I have worked with many couples over the years, and have seen them in some very difficult and painful times. All relationships have conflict, and for the health of the relationship, it's highly important to know how to effectively talk with each other and find a common ground. In order to heal a fractured or broken relationship, I often speak about the need for creating a space of emotional safety with your partner(s).
Emotional safety, or lack thereof, is based on the shared emotional environment in which you co-exist. There are conditions that help you feel safe to be vulnerable and be yourself with your partner through the good and hard times in life. You're able to each be your own individual with different needs, tastes and preferences without feeling pressure to change from your partner. At the same time, you build a relationship that seeks closeness and compromise as you merge your lives together.
It's both the way you each communicate with each other and the energy you bring with you, that determines how safe you feel.
What are the pollutants that are adding to your heated arguments?

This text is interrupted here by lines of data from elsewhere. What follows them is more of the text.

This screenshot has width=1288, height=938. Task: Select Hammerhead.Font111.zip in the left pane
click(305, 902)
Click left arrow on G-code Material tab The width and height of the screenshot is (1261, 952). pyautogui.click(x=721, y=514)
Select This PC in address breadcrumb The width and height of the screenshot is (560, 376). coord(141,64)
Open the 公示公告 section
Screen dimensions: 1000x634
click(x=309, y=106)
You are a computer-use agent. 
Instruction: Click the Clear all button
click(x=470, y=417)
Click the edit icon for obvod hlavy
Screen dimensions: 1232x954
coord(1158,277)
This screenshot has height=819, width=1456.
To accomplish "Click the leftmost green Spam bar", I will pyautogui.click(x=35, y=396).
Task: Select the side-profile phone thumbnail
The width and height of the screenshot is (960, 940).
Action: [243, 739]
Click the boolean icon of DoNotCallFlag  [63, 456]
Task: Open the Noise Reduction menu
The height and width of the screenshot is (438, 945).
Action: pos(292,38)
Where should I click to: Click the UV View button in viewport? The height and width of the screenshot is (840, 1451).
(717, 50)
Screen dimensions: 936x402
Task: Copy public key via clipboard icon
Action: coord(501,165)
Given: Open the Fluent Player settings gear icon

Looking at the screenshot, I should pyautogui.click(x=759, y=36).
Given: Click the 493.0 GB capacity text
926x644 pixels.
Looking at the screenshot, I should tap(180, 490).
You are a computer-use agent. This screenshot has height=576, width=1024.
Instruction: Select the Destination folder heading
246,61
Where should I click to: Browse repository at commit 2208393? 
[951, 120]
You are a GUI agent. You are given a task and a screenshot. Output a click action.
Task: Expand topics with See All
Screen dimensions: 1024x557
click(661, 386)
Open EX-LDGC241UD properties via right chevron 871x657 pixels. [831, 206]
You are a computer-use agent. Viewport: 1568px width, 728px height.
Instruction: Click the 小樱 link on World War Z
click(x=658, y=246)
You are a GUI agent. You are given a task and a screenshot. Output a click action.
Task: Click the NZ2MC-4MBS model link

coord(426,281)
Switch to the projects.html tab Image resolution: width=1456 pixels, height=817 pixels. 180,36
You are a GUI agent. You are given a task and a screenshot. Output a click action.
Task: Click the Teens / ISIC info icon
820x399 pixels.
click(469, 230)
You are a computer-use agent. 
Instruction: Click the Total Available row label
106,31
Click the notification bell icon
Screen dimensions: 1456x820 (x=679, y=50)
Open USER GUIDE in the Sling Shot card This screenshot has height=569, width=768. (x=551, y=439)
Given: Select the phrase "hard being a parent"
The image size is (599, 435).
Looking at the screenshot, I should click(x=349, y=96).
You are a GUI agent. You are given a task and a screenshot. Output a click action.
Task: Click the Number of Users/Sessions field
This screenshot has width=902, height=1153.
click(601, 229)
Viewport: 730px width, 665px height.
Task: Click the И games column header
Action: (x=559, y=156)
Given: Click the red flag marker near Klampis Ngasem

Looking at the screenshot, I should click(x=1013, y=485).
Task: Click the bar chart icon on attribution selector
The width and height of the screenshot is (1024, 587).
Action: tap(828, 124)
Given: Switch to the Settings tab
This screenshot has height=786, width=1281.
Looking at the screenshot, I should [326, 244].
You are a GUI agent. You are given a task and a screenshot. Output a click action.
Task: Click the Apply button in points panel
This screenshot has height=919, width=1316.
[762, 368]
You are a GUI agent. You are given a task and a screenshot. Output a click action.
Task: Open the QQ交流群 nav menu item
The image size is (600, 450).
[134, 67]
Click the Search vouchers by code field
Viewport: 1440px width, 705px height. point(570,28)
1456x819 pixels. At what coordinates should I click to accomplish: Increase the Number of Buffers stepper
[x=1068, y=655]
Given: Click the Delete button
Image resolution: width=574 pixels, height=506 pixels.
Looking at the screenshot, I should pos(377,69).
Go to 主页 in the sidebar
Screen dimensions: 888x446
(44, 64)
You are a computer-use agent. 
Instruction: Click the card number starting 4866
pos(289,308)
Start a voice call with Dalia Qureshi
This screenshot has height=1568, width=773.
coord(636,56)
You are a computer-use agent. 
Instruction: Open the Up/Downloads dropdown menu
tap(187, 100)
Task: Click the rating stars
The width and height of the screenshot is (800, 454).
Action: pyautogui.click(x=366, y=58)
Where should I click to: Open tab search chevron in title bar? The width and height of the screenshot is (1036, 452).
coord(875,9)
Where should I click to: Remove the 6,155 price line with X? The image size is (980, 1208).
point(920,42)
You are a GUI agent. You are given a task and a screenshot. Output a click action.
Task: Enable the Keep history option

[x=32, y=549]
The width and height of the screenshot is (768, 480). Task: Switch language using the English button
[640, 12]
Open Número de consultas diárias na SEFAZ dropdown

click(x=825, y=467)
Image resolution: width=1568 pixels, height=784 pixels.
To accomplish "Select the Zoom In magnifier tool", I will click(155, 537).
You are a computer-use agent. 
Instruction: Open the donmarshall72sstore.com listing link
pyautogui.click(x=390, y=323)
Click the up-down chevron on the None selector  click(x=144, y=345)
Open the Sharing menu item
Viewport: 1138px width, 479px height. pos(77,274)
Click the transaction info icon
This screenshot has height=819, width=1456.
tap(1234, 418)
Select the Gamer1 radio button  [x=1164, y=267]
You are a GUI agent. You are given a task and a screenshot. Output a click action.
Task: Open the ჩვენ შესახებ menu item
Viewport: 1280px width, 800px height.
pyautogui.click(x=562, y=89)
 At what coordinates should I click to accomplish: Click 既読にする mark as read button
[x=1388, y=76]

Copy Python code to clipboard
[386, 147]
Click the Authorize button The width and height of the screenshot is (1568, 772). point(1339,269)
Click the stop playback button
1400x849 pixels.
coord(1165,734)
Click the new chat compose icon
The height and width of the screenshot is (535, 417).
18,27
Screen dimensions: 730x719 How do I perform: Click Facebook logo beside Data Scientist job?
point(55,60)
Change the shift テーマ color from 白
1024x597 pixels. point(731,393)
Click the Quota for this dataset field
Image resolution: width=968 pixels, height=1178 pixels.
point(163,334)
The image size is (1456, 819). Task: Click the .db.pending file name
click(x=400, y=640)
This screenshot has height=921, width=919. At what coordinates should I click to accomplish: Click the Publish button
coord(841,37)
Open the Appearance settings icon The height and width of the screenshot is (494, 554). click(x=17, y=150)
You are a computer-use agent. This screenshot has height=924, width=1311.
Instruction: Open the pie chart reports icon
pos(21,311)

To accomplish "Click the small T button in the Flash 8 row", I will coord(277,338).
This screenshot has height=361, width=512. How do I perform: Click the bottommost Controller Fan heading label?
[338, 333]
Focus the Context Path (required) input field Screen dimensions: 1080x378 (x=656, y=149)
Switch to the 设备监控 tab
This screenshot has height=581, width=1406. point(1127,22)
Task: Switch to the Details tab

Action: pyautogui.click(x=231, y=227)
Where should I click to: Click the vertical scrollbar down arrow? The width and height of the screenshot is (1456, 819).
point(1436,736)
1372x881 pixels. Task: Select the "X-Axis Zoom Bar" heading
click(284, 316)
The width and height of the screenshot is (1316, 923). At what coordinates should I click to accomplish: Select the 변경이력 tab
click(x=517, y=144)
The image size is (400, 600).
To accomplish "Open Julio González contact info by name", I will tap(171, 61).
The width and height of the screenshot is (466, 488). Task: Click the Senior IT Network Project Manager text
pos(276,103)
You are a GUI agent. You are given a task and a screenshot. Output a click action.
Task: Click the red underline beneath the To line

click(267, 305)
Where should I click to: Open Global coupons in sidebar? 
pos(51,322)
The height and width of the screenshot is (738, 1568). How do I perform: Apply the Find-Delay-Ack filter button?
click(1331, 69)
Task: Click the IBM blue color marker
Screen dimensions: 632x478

lacking empathy or concern for your partner's needs
an unwillingness to listen to and validate your partner's perspective as demonstrated by defensiveness
use of sarcasm, biting 'humor' or rolling eyes to get your point across
use of manipulative or intimidating tactics to shut down your partner
a need to be proven 'right' in most/ all disagreements
an inability to be humble and look at your contribution to the problem
an unwillingness to respect differences in time to process a disagreement; some process what they want to say much quicker than their partner who needs time to figure out where they stand on the issues
The goal is not to agree on everything, but it's important that both people feel safe and respected as they share their point of view. As children seek safety with their parents, or students seek safety in their schools, healing a damaged relationship starts when we provide and maintain emotional safety in our relationship(s).